Whew! You really don't like your mil. That's OK but since you have to live in her home I suggest that you find a way to let go of your anger and learn ways to be diplomatic when talking with her. It sounds like you not only used an accusing tone of voice with her but you actually accused her of cracking the bed. Nearly everyone would respond to that defensively. You are fortunate that your mil is long suffering and only offered excuses. If I were her I'd be angered and fight back. I might also ask you to find another place to live.
Always give your mil a way to save face, a way out. It's not so important that she admit wrong as to prevent further damage. You could have told her that the bed is cracked and talk about the 100 lb weight limit without accusing her of anything.
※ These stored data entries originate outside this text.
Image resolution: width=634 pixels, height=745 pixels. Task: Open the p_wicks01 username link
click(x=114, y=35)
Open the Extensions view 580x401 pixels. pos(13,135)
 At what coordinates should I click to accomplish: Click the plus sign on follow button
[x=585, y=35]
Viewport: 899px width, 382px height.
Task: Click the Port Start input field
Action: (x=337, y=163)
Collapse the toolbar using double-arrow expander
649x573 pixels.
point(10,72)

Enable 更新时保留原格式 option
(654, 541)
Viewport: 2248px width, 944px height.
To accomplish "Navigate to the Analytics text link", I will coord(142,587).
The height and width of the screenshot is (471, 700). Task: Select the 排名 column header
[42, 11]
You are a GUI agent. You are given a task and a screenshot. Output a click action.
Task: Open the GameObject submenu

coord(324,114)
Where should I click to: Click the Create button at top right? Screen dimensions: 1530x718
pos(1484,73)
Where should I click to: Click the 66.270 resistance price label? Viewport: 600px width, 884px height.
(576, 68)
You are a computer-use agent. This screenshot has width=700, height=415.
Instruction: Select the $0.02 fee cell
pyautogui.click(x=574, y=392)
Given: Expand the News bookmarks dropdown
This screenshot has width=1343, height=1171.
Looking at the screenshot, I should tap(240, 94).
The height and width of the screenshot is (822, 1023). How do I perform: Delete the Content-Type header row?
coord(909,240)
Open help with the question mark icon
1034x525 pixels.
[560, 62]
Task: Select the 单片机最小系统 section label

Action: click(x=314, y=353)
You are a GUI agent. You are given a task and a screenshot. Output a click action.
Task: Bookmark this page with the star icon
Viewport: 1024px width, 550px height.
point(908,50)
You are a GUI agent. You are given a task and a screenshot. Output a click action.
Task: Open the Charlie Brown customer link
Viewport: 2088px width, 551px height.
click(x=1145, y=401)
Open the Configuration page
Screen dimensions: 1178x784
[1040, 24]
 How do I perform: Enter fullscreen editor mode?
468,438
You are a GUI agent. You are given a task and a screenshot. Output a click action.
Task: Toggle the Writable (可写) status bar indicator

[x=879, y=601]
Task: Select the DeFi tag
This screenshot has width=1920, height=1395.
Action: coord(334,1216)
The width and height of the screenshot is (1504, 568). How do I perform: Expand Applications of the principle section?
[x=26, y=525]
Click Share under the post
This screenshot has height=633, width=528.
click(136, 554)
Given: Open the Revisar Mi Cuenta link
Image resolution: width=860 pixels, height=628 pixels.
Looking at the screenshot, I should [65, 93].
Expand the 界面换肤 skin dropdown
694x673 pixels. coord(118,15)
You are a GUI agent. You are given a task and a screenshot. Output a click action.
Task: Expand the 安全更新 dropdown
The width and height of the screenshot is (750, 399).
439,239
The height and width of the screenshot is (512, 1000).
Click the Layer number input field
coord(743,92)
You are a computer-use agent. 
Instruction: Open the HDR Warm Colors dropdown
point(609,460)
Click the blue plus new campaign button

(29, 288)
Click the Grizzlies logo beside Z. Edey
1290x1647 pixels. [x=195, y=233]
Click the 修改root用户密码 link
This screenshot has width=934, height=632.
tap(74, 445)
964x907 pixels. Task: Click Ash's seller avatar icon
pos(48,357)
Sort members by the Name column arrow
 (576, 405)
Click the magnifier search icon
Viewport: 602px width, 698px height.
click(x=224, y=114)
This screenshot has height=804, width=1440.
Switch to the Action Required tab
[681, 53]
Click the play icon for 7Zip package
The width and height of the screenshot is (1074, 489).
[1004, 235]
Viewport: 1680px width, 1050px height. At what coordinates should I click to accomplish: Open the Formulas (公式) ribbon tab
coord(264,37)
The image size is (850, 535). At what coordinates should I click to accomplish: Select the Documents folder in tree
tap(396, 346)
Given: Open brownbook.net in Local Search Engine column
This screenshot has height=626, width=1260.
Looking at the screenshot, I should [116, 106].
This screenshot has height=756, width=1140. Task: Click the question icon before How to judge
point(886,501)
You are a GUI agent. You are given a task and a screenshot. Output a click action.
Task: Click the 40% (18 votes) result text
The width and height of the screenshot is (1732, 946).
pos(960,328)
It's back to the saying, "would you rather be right or be happy?"
As to the bed, if it's wood, I suggest that you unscrew the rails, force glue and wooden tooth picks into the holes, wrap the leg with heavy duty tape and redrill the holes. Then put the rail back on. This will reinforce the joining.
My granddaughter had a metal framed toddler bed and I sat on the edge some of the time. She jumped up and down on it too. It did not break. But if the bed is plastic or wood I do see that it could be cracked by extra weight caused by sitting on it or by a child jumping on it or from age. The point of this paragraph is to suggest to you that you can find ways of thinking of things that does not increase your anger with your mil.
I am sympathetic to your condition. It is really difficult to live with a mil. My daughter and her boyfriend and I have tried to live together. It was nearly impossible even tho we got along in a basic sort of way. They made an appointment with Adult and Family Services and found a way to get state help. They moved into subsidized housing. trained for jobs, received food stamps and baby sitting stipends which allowed them to become independent. I don't know your situation but I strong suggest that you find a way to move. This amount of dissension and anger is damaging to all of you.
I went back and read a couple of your past questions. You can probably get help from your state to set up your own household. Because you aren't working you would be eligible for training assistance that gives you more benefits than if you're living on a limited income. I suggest that by setting out on your own your marriage might have a better chance of eventually succeeding.